(Dataset entries)
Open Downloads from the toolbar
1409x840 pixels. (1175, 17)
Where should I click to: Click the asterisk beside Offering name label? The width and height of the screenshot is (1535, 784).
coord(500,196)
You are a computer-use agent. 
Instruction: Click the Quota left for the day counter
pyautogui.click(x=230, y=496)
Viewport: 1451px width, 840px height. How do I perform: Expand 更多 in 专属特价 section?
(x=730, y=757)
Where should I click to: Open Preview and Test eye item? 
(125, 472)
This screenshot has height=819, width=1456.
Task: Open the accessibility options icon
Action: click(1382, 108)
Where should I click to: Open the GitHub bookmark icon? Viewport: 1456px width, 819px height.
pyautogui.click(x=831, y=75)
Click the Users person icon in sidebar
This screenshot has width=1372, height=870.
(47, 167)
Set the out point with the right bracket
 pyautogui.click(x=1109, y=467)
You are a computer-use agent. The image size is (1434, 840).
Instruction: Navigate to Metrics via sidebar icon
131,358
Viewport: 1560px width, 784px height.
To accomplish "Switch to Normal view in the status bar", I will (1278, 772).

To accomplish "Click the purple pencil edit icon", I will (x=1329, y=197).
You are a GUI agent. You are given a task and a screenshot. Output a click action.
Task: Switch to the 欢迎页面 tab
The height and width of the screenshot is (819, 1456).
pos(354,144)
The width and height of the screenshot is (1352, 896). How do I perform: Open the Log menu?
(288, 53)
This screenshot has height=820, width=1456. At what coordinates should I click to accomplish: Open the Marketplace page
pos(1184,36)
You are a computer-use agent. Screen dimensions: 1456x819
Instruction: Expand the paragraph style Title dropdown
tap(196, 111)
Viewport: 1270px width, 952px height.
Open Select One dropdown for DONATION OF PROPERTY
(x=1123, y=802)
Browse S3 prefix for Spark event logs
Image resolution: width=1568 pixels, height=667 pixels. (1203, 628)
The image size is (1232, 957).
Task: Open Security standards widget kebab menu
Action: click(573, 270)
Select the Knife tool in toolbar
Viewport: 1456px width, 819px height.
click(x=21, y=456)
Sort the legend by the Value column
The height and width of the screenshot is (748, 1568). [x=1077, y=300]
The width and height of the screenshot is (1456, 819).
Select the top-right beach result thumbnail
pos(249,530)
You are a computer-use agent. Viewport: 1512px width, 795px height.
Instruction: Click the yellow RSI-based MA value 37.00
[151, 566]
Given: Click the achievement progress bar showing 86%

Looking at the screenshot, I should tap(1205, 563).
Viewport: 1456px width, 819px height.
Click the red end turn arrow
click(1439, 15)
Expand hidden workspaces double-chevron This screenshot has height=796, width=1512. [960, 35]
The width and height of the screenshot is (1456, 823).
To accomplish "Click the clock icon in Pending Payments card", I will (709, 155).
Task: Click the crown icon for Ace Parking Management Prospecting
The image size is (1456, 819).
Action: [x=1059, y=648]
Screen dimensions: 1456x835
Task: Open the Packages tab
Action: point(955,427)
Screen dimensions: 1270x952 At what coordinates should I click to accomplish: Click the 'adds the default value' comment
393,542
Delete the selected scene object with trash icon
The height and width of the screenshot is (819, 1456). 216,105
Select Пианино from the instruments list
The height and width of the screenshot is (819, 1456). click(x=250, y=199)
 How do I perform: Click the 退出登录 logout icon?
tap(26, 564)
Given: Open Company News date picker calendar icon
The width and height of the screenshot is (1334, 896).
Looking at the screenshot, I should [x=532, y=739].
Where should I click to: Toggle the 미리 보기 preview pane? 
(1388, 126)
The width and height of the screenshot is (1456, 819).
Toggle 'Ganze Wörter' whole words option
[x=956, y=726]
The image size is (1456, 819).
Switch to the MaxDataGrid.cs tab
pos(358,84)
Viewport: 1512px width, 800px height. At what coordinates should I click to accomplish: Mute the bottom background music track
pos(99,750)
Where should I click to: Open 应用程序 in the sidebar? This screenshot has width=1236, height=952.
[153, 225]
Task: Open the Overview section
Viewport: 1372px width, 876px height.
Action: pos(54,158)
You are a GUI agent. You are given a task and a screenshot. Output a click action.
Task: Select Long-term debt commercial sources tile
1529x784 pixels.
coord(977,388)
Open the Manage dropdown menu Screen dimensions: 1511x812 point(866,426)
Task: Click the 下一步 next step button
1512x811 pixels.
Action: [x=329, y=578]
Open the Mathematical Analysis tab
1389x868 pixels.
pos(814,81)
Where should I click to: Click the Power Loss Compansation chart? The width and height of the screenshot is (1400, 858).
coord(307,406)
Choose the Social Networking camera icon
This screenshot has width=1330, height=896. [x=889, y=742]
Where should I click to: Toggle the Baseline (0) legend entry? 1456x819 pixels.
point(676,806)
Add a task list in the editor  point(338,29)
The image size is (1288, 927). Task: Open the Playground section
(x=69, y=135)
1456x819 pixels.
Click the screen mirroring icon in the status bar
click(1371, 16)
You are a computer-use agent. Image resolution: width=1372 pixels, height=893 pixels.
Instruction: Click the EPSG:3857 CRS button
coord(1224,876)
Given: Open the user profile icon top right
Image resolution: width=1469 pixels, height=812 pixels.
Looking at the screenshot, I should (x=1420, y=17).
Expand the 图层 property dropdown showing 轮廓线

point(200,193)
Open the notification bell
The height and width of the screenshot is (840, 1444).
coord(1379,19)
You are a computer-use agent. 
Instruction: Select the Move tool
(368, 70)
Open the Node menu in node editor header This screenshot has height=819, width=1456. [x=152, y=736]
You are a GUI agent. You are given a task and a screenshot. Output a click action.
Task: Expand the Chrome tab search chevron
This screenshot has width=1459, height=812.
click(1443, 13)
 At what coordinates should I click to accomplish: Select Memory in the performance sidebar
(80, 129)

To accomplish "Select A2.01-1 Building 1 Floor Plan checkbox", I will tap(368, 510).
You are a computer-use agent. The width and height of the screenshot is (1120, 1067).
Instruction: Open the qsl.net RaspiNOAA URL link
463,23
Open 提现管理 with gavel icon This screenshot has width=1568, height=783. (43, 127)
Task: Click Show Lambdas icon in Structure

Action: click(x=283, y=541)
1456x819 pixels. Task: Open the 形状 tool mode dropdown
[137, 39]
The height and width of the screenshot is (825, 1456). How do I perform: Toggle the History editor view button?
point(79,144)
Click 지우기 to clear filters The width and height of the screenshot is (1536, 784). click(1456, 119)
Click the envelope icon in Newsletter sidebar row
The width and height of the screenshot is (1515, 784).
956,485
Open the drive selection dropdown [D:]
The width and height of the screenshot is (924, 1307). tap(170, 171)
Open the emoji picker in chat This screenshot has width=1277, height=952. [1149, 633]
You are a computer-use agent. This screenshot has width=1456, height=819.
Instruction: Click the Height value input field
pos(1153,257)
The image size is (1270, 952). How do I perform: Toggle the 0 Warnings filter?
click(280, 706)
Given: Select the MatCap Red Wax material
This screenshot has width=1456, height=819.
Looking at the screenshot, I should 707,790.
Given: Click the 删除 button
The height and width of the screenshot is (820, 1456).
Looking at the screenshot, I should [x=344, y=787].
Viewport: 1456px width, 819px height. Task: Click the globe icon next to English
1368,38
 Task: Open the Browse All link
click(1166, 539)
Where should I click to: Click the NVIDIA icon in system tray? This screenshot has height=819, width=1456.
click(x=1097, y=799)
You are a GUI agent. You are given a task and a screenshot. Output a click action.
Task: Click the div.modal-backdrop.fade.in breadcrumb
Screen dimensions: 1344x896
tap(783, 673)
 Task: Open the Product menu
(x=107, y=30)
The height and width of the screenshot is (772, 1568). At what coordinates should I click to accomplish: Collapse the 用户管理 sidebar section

What to do:
Reproduce the lines of the entries above from the one with "Click the envelope" to the one with "Given: Click the 删除 button", both included, exactly and without any other line.

Answer for this exercise:
Click the envelope icon in Newsletter sidebar row
The width and height of the screenshot is (1515, 784).
956,485
Open the drive selection dropdown [D:]
The width and height of the screenshot is (924, 1307). tap(170, 171)
Open the emoji picker in chat This screenshot has width=1277, height=952. [1149, 633]
You are a computer-use agent. This screenshot has width=1456, height=819.
Instruction: Click the Height value input field
pos(1153,257)
The image size is (1270, 952). How do I perform: Toggle the 0 Warnings filter?
click(280, 706)
Given: Select the MatCap Red Wax material
This screenshot has width=1456, height=819.
Looking at the screenshot, I should 707,790.
Given: Click the 删除 button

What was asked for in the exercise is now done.